The Inverness City Council voted unanimously this week to accept an application for a voluntary annexation of nearly 400 acres and braced for the legal battle that is likely to follow.
Likely because Citrus County Assistant Attorney Beth Antrim on Tuesday night objected to the annexation, arguing during the council’s public hearing that the move did not meet Florida’s voluntary annexation standards.
It is the second time this year that county commission lawyers objected to a voluntary annexation by Inverness. In February, County Attorney Denise Dymond Lyn objected to a 206-acre voluntary annexation slated to become an upscale RV campground. County commission and Inverness lawyers will try dispute resolution meetings over the objection and head to court if that’s unsuccessful.
With that in mind, both city staff and annexation applicant Greg Williams came to the council meeting prepared with outside analysts to back up their claims the annexation meets state standards.
City Manager Frank DiGiovanni hired Tallahassee lawyer Mark Lawson, who specializes in local government law, to research whether the voluntary annexation of 382 acres of Williams’ property meets state statute muster.

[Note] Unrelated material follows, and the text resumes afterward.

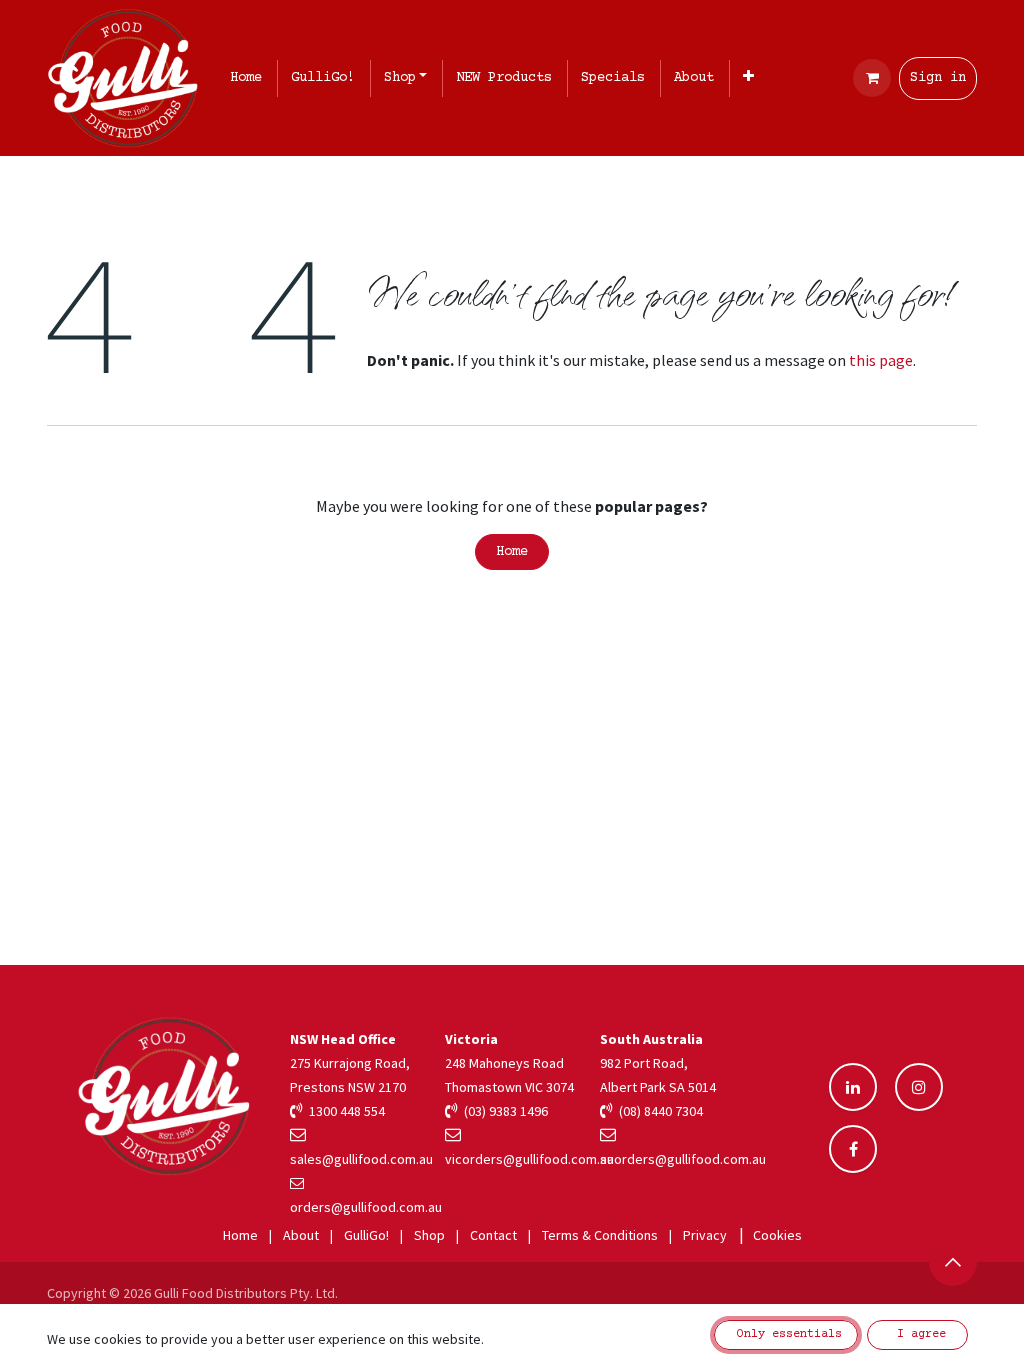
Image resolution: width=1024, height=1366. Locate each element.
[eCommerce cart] (872, 78)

Lawson then hired Pennsylvania based GAI Consultants to review the annexation request.
Williams hired Ocala-based surveyors Pigeon-Roberts & Associates, LLC, to review his property, annexation request, and whether the property conforms to state requirements. Williams is also a lawyer.
Both sets of consultants concluded all the voluntary annexation criteria were met.
After the vote, Williams told the Chronicle he no longer wanted to fight with the county. The county is also trying to force Williams to make fire code upgrades to one of his barns that he uses for wedding receptions.
Williams argued in recent lawsuits against the county that his farm is designated an agritourism business and that the county’s codes don’t apply.
“I have four lawsuits (against the county). I’ll drop three as a show of good faith,” Williams told the Chronicle after the city council’s vote.
He said he wanted “to peaceably depart to where there are greener pastures evident to use,” referencing his annexation request into Inverness.
“I think it’s time for a truce ... so we can all move forward in a positive way,” he said.
Williams’ farm is south of Lakeside Golf Resort Inverness and east of U.S. 41. The property Williams wants inside city limits is north of Inverness.
Florida voluntary annexation statutes require that the property to be annexed is contiguous with the municipality. It defines contiguous as meaning that a “substantial part of a boundary of the territory sought to be annexed by a municipality is coterminous with a part of the boundary of the municipality.”
Nearly 600 feet of the proposed annexed land abuts the city; hundreds of acres do not, though. But about 90 percent of the Williams parcel that abuts the city boundary is also contiguous with it.
The statute also requires that the annexed property be “reasonably compact,” meaning that the area be a “concentration of a piece of property in a single area.”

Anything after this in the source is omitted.